Treatment Study of Frozen Shoulder: Corticosteroid Injection in Joint Versus Wait and See Policy (FSS)

May 26, 2015 updated by: Satya Pal Sharma

Outcome in Shoulder Capsulitis (Frozen Shoulder) Between Corticosteroid and Corticosteroid With Distension Compared to Wait and See Policy, a Randomised Controlled Trial

This is a study on the treatment of frozen shoulder with injection of cortisone into the shoulder joint. The purpose of the study is to evaluate whether injection with stretching of the shoulder capsule or plain injection is more effective than no specific treatment.

Study Overview

Detailed Description

Shoulder capsulitis or frozen shoulder is a painful condition causing limitations of shoulder movements. Its incidence is about 2%, comprising mostly women. There is a need for more controlled trials on frozen shoulder preferably in general practice, without using technical guiding instruments for injections as MRI or computer tomography, because the condition is routinely treated in general practice. It was therefore important to conduct this study as similar as possible to current practice. The procedure should be simple, safe and less time consuming.

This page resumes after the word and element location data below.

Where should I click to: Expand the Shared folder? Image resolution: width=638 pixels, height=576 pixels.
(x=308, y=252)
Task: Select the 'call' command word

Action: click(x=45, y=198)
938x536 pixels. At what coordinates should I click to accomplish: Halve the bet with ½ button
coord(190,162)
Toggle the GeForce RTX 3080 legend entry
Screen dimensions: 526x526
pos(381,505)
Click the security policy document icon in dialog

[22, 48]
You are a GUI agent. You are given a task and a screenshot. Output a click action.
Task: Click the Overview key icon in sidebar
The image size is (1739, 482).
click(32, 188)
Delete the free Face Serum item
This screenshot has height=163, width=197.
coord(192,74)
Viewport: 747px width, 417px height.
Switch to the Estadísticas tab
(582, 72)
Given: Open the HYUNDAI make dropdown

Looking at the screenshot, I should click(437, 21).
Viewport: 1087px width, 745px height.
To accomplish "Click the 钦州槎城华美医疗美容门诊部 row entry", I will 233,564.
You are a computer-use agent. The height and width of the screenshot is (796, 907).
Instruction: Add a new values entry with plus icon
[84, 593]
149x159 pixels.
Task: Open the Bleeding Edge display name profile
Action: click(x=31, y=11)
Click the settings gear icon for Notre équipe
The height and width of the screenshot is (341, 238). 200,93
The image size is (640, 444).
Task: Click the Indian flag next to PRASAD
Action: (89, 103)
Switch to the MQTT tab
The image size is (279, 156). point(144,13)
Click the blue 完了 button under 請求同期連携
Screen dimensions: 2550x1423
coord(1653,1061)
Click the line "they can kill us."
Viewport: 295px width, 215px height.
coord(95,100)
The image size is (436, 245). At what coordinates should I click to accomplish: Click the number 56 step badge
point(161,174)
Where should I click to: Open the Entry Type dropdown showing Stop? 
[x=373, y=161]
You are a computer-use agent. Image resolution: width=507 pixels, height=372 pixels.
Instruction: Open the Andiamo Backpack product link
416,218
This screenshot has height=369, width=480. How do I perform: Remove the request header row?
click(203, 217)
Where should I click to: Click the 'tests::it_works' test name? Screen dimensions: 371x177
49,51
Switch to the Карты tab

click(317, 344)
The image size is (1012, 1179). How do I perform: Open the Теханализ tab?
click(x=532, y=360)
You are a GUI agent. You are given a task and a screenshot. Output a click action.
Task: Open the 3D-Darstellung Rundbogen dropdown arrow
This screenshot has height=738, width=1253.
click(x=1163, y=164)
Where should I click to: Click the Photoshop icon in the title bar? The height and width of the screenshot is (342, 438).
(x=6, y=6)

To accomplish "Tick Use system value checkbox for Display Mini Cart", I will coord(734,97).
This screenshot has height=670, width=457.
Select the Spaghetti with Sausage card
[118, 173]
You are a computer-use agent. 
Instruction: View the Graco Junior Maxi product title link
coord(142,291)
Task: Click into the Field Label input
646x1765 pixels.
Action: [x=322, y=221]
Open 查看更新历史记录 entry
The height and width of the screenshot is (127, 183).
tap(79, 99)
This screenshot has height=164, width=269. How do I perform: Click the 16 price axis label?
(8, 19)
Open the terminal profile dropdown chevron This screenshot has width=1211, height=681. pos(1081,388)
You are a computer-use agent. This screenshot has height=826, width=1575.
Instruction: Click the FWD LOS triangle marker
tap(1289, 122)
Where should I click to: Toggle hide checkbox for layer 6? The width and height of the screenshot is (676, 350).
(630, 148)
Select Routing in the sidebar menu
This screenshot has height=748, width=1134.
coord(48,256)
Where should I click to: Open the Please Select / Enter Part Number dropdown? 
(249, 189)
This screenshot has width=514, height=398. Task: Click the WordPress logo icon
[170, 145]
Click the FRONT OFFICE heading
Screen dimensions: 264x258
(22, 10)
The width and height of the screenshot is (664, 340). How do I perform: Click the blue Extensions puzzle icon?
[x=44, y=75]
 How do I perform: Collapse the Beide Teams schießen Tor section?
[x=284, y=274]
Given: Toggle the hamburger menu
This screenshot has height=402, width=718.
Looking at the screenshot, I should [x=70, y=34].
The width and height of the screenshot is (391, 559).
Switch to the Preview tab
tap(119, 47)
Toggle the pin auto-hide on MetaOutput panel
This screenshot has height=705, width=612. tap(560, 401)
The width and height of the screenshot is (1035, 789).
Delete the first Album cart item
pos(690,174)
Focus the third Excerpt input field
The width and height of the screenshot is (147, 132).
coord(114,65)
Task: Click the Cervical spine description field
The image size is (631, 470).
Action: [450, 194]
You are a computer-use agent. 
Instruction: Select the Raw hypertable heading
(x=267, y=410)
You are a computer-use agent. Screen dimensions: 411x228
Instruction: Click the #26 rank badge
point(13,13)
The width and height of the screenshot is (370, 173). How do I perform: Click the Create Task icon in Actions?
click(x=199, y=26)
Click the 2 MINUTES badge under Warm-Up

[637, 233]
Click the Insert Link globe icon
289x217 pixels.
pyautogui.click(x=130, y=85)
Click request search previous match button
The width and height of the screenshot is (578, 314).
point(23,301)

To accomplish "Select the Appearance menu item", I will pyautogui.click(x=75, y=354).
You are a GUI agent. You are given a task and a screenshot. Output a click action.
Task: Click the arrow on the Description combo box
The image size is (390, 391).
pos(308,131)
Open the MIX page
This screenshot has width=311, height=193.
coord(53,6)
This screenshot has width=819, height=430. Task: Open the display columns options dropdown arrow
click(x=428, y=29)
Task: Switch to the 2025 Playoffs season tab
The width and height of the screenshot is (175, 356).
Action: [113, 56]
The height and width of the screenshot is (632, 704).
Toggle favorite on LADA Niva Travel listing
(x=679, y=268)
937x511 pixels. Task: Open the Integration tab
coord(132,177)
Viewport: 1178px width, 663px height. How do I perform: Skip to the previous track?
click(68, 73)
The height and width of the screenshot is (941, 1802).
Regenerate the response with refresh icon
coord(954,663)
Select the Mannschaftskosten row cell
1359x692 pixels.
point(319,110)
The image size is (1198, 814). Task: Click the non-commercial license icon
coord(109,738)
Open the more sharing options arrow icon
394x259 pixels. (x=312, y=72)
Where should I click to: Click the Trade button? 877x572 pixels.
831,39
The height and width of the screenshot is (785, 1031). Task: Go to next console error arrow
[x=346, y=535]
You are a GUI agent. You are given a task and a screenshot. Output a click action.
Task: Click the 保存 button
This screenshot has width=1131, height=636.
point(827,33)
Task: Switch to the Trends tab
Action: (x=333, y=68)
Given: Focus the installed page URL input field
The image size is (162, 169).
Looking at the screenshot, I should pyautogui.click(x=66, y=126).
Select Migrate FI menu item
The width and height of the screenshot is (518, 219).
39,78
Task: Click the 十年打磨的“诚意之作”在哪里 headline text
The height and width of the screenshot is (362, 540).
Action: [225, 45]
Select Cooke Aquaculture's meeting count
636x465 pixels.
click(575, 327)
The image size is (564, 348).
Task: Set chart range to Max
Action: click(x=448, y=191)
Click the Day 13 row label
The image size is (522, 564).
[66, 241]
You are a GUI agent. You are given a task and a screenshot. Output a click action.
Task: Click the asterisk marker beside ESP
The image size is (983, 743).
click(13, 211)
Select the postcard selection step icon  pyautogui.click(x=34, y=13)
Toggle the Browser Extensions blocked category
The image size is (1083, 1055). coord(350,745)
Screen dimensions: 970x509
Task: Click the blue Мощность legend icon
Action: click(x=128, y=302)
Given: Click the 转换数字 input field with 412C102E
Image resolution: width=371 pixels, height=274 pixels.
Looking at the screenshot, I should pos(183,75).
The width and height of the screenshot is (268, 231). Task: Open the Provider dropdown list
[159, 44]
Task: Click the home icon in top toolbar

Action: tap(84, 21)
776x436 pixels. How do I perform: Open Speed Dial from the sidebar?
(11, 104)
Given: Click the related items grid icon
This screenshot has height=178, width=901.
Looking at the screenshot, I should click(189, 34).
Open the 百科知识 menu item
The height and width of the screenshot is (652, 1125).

Patients will be allocated to the study groups by computerized block-randomization with three permutations per block. Group 1 consists of patients receiving Triamcinolone 20 mg intraarticular injection with Lidocaine 10mg/ml 3 ml and a total of 4 ml solution. Group 2 patients will receive intraarticular Triamcinolone 20 mg, 3 ml Lidocaine and the rest with physiological natrium chloride 9 mg/ml, comprising a total volume from 8 ml and upwards up to 20 ml. Group 3 will serve as a control group and patients in this group could receive any other treatment other than corticosteroid injections or per oral corticosteroid medication. The control group will remain without treatment with corticosteroids, in injection or tablet form till 61 days, which is also the last day of the outcome measurements. The time interval between the 1st and 2nd treatment will be 7 days, between the 2nd and 3rd treatment 10 days, and between the 3rd and 4th treatment 14 days. Patients will also receive a follow-up by mail 6 and 12 months after the inclusion, where pain and function (SPADI) is investigated.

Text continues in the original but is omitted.